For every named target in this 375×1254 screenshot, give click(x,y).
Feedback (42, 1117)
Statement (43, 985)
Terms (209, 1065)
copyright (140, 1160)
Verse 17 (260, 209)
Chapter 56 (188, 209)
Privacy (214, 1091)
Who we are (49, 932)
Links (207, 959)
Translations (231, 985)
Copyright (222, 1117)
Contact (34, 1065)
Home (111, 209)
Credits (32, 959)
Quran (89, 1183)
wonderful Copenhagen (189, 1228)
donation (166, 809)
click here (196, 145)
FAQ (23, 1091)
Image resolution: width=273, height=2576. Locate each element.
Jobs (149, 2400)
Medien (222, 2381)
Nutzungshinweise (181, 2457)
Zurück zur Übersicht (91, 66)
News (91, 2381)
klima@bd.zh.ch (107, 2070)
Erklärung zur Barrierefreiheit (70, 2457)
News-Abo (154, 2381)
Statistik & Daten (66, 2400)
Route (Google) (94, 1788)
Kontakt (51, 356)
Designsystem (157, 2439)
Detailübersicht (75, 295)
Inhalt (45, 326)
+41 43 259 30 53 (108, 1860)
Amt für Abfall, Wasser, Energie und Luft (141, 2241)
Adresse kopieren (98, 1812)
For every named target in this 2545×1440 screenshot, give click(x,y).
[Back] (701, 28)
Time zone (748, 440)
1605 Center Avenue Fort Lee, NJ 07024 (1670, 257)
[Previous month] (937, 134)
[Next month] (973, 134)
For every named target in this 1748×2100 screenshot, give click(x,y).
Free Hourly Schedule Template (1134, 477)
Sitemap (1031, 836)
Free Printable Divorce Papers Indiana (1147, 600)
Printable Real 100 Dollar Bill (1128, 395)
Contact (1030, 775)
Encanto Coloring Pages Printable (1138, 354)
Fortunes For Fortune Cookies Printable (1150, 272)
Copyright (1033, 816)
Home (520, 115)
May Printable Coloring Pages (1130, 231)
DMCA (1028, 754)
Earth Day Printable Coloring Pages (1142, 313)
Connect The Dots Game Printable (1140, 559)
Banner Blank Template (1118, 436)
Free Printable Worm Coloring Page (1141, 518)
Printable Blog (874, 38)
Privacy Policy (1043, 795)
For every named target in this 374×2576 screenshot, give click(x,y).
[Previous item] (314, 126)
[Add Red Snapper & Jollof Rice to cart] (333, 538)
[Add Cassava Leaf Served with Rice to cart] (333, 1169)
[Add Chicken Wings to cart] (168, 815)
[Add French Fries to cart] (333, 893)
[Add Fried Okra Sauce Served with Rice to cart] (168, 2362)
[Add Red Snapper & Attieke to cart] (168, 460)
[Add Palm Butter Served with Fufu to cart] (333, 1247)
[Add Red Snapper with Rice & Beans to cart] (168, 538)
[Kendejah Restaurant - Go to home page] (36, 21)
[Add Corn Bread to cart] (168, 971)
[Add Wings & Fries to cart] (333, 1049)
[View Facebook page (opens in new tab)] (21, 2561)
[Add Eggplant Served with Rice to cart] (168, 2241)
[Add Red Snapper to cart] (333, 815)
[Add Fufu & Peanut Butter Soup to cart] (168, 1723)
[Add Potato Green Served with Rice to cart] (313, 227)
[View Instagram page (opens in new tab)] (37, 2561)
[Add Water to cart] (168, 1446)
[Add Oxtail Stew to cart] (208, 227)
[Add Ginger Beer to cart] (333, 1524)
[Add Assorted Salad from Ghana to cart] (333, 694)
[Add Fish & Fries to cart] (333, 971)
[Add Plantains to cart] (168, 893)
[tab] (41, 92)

# Exercise aim
Your answer must be every line from the entries that contains the string "Butter", copied as it stands.

# Solution for this task
[Add Palm Butter Served with Fufu to cart] (333, 1247)
[Add Fufu & Peanut Butter Soup to cart] (168, 1723)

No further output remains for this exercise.